Passage provided →
-------

Survivors for the battle for El-Fasher have sought shelter in nearby Tawila
Port Sudan (Sudan) (AFP) - “Sixteen killed.” “Seven killed.” “Thirty-one killed.” “People are eating cowhide to survive.” “The bombs are getting closer.” “They’re shooting people trying to run away.”
These were the grim updates shared with AFP’s veteran Sudan correspondent Abdelmoneim Abu Idris Ali by people trapped in the 18-month-long siege of El-Fasher, a city overrun by the paramilitary Rapid Support Forces (RSF) two weeks ago.
Throughout the siege and ensuing battle, it was thanks to ordinary civilians that AFP and other news organisations were able to form a picture of what was happening there.
They were Dr Omar Selik, Dr Adam Ibrahim Ismail, Sheikh Moussa and activist Mohamed Issa – men who relayed vital information from a city mostly cut off from communications.
They have all since been killed.
Until their deaths they played a crucial but, for security reasons, anonymous role in documenting Sudan’s two-year war between the army and the RSF.
Ismail, a young physician, was detained by RSF fighters on October 26 as he tried to flee the city.
He was shot dead the following day.
Until his last moments, Ismail had been treating “the wounded and the sick” at the Saudi Hospital, El-Fasher’s last functioning medical facility, according to the Sudanese Doctors’ Union.
AFP’s Abu Idris Ali learned of Ismail’s death through that statement, having spoken to him only days earlier.
“His voice was weary,” Abu Idris Ali recalled from Port Sudan.
“Every time we ended a call, he said goodbye as if it might be the last time.”
- ‘War machine’ -
In September, Abu Idris Ali had already lost three other local sources – people who answered his calls and questions whenever communications allowed.

-------

Data entries
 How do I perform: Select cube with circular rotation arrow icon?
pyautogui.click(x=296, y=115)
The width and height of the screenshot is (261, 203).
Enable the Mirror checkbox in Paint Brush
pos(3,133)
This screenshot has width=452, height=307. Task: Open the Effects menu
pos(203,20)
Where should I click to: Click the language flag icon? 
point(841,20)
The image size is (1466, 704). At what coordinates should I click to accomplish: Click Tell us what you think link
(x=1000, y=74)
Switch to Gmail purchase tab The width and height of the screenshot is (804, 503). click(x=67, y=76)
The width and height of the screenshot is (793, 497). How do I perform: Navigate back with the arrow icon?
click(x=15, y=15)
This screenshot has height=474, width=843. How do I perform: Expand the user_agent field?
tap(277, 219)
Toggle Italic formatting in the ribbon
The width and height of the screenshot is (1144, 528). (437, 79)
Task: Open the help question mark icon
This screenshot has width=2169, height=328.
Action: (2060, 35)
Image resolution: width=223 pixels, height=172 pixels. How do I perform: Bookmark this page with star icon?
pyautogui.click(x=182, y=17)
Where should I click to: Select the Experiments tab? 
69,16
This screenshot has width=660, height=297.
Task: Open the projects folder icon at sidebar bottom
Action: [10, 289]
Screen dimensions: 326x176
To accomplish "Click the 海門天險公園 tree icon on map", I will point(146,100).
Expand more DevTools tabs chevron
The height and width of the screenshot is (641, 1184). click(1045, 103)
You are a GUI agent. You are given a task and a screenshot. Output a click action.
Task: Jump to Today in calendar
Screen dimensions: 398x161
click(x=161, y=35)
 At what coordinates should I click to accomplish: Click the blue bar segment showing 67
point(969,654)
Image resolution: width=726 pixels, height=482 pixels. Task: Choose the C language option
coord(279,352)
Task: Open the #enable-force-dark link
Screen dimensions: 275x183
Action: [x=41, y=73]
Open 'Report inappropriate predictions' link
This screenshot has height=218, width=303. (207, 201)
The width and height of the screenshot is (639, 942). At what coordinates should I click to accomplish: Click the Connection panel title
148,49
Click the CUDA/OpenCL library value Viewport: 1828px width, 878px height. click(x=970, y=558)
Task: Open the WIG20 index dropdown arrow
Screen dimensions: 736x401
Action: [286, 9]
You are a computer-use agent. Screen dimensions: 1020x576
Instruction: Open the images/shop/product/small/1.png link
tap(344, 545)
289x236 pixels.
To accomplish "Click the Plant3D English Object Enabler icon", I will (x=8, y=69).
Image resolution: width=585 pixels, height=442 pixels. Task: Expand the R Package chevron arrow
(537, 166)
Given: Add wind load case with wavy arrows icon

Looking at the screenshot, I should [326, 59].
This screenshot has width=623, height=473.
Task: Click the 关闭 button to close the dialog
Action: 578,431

-------

Directions →
1 > In the news article about the El-Fasher siege, what was the city's last functioning medical facility?
2 > Continue the news article about the El-Fasher siege from the point where it stops.

Results →
1 > The Saudi Hospital.

2 >
They were killed in a drone strike on a mosque in El-Fasher on September 16, which killed at least 75 people.
“Their voices painted a picture of El-Fasher,” he said.
“Through them, I heard the groans of the wounded, the sorrow of the bereaved, the pain of those crushed under the war machine.”
Before the war broke out in April 2023, AFP journalists criss-crossed the vast country, regularly visiting far-flung areas of Darfur.
It was there that Abu Idris Ali first met Sheikh Moussa, who opened the door to his modest hut in 2006, beginning a two-decade-long friendship.
Though he never met the tireless Dr Selik or the fiery 28-year-old Mohamed Issa, Abu Idris Ali said, “their voices ring in my ear every day.”
Dr Selik, a kind-hearted medic who acted as a key source for journalists worldwide, witnessed the collapse of El-Fasher’s health system before his own demise.
Hospitals were shelled, shuttered, or emptied of supplies, yet he continued to work tirelessly.
“He always tried to hide the tinge of sadness in his voice when he gave me toll figures,” Abu Idris Ali recalled.
“He spoke like he was talking to a patient’s family, breaking the news of the death of a loved one.”
Fearful for his own family, he sent them to safety while staying behind to save lives.
Since his death, other doctors have taken up the mantle, but bombs fell daily, striking hospitals and killing medical staff.
- ‘Another kind of grief’ -
Only days before his death, activist Issa told AFP he had fled the famine-hit Abu Shouk displacement camp, overrun by the RSF.
At 28, after months of crossing frontlines to deliver food, water and medicine to trapped families, he was killed.
“Every time I asked him what was happening in the city, his voice would ring out boisterous: ‘nothing bad inshallah, I’m a little far away but I’ll go find out for you!’” Abu Idris Ali said.
“You couldn’t stop him – and off he went.”
Sheikh Moussa had been uprooted from his South Darfur village 22 years ago by the Janjaweed militia, from which the RSF would end up descending.
He spent the rest of his life in refugee camps.
“Violence broke out over and over outside his door, yet his laugh never faded,” Abu Idris Ali recalled.
When bombs rained down on El-Fasher, Sheikh Moussa “would speak endlessly of the pain his people were facing, but if you ever asked him how he was, he would only ever say: al-hamdulillah, thank God”.
“Every phone call, I could see him, always sitting cross-legged in the shade outside his door, always in a blindingly white jalabiya robe and matching prayer cap, always smiling despite the horrors around him.”
Sheikh Moussa never made it home to his village, between El-Fasher and Nyala, the South Darfur state capital.
“Many of those 75 people gathered in that mosque had run for their lives just days before, but an RSF drone showed them there was no fleeing death,” Abu Idris said.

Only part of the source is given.